Taking Photos of Your Trophy

I always like taking pictures of my trophy whether it be a doe, buck, or this year hopefully a bear. However, there’s more to taking a photo than just straddling your deer and hoping the picture comes out. I myself would have changed the way I’ve taken pictures of my downed gamed in the past to have them come out more professional looking. I would suggest looking at as many hunting photos in magazines and books as you can. You’ll start to notice some similarities between all of them and should then be able to start taking magazine quality photos of your trophy.

Here’s a few things to remember:

1. If it’s possible, take the photo before gutting your animal. Also, use a damp cloth to wipe as much blood off the entry and exit wounds, and especially the nose/mouth area of the animal.

2. Make sure your animals tongue is not hanging out the side of its mouth.

3. It is best to wear your camo gloves when holding your trophy to help keep the focus on your game and not on your hands. Check yourself out before taking the photo, make sure you don’t have blood on your clothes and try to hide the blood as much as possible.

4. The camera should be placed level with the animals head. To accomplish this you can have a friend take the photo, use a tripod, or use a downed tree or stump as a tripod for your camera.

5. When photographing a buck, try to hold as little of the antler as possible. Some people like grabbing the skin behind the neck of the deer to hold its head up.

6. For a photo of a deer: fold the front legs under the chest and the rear legs towards the stomach so the deer looks like its in a natural bedding position. For bear: many times people like to put a log under the bears jaw to hold the head up. I prefer a photo where the bear’s head and paws are draped over a fallen tree so there is less to take away from the bear.

7. It is best to take the picture in a natural setting, not in the back of your truck. Don’t straddle the deer, sit behind the animal and let your trophy be the foreground.

8. Make note of your backdrop for the photo, thick brush with twigs going every which way may take away from antler tines.

9. Always keep the sun at the camera’s back.

10. Remember to smile and place your bow in the picture too!

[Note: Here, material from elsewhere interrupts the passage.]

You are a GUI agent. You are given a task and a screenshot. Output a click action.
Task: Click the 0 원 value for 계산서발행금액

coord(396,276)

Now the only thing left to do is get that trophy to take a picture of, so get out there and start hunting!

Posted in Deer Hunting
4 comments on “Taking Photos of Your Trophy
  1. Kristine says:

    These are good tips. I’ve seen some great pictures taken by photographers who are not professionals. Hopefully, your tips will help the Average Joe photographer take better photos.

  2. Great tips on taking better pictures. I can get really annoyed at some pictures that I see on the Internet. Deer with bloody faces, waterfowl held up in the air held by their necks and the list goes on. Not only do I think that such pictures are disrespectful to the animal we kill but more importantly such images are also seen by the non-hunting Internet users and that may be all they need to see to make their minds up about hunters.

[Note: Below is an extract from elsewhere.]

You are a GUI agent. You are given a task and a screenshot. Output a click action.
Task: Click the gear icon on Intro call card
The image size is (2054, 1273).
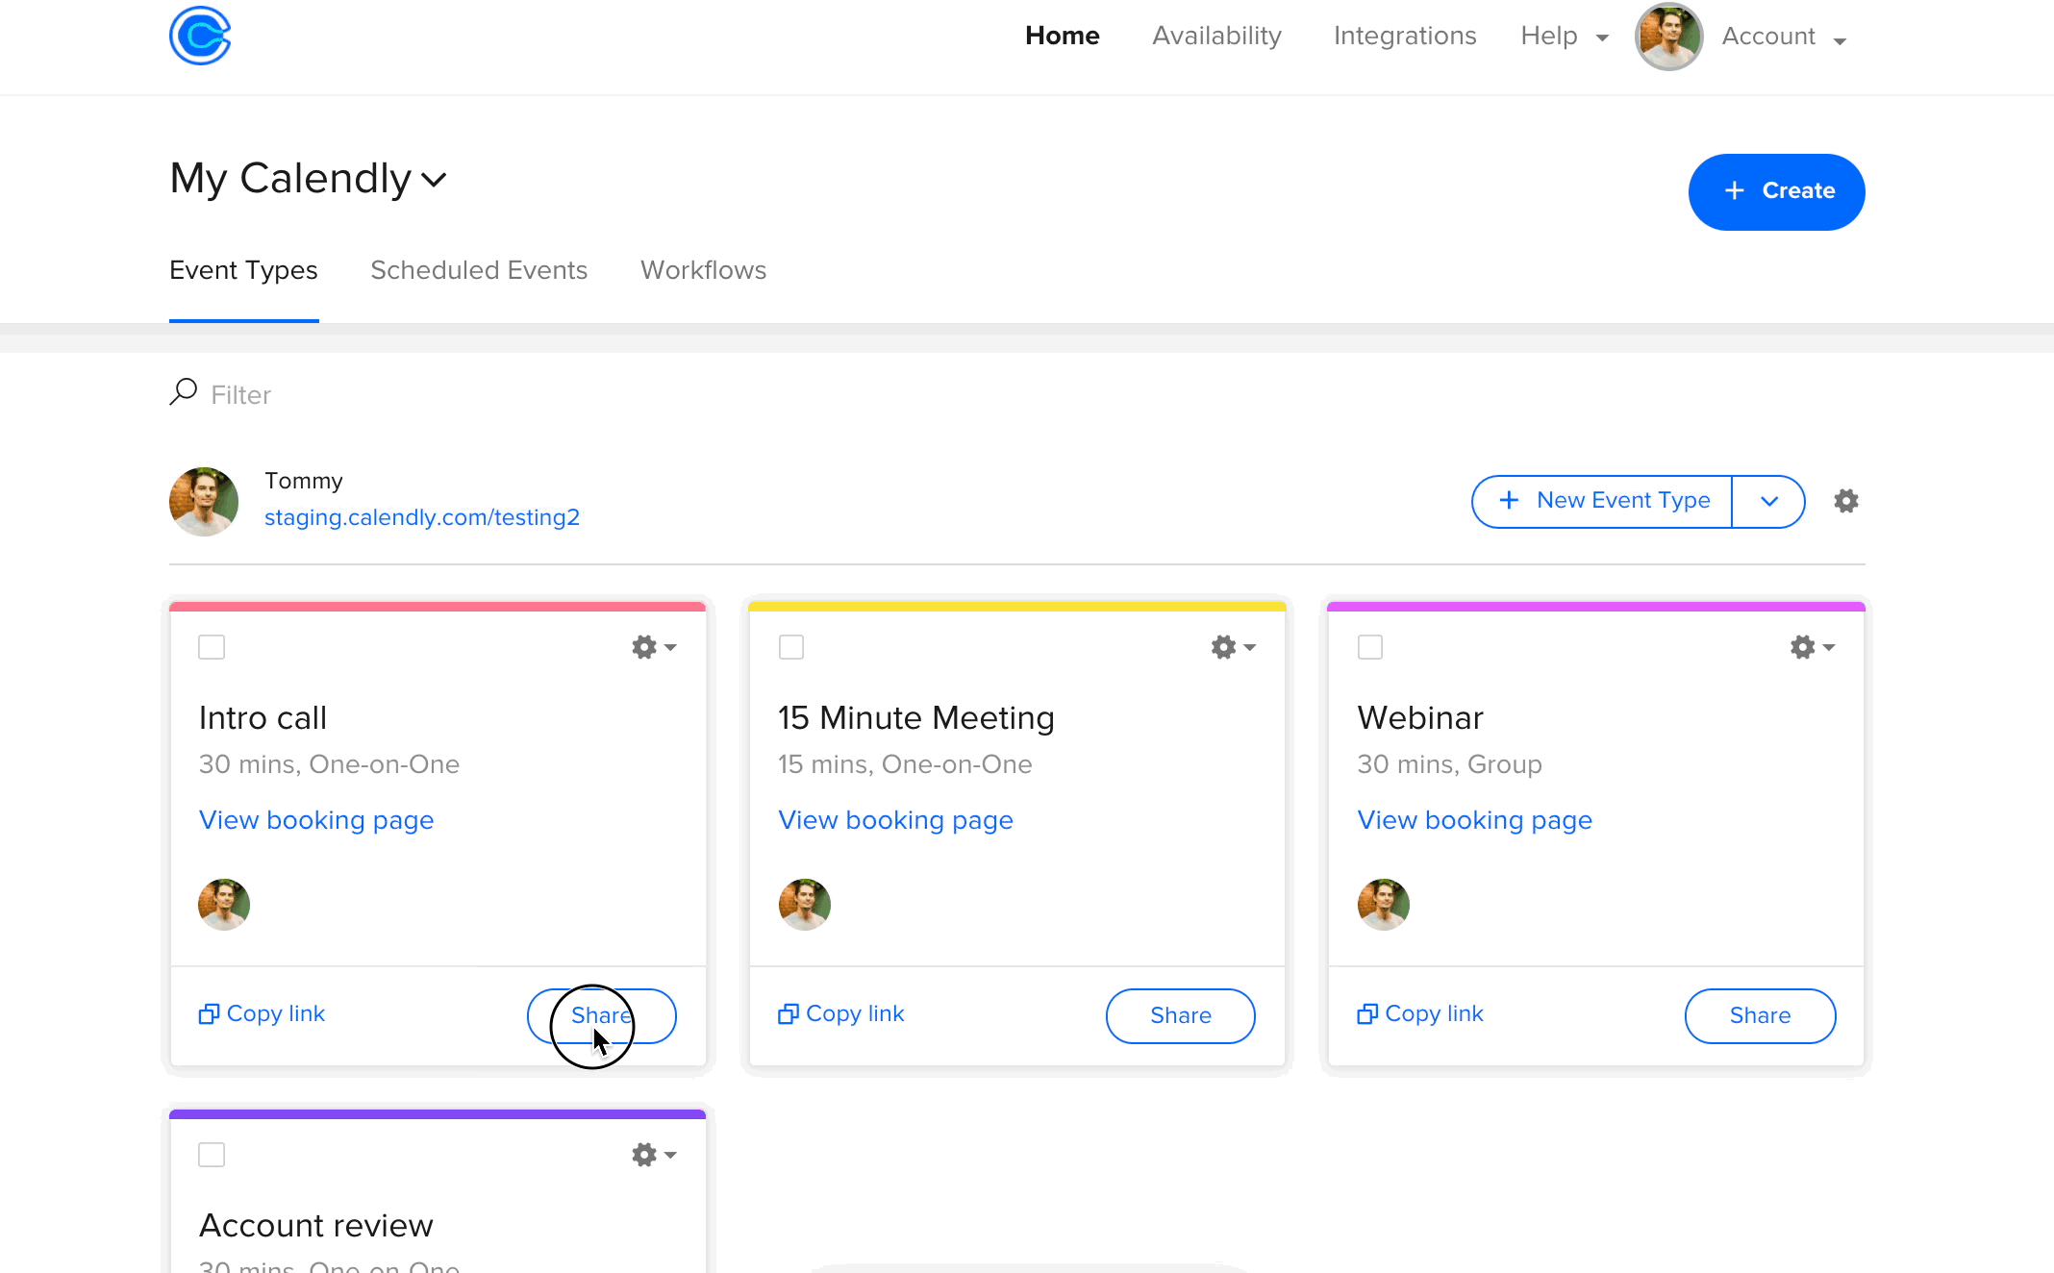point(642,647)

    I am fortunate in that regard since my wife, a pro photographer, has taught me a lot about composition and how to make subjects look their best even if they are not that great to begin with. Natural setting, background, composition and exposure are the magic words that can make all the difference in how a picture is perceived by the viewer. With the modern cameras available these days and bit of forethought it is easy to take appealing pictures

    -Othmar Vohringer-

  3. Jody says:

    I am going to print this off for my husband. They sometimes take not so pretty pictures.

  4. Collin says:

    Thanks for the great tips!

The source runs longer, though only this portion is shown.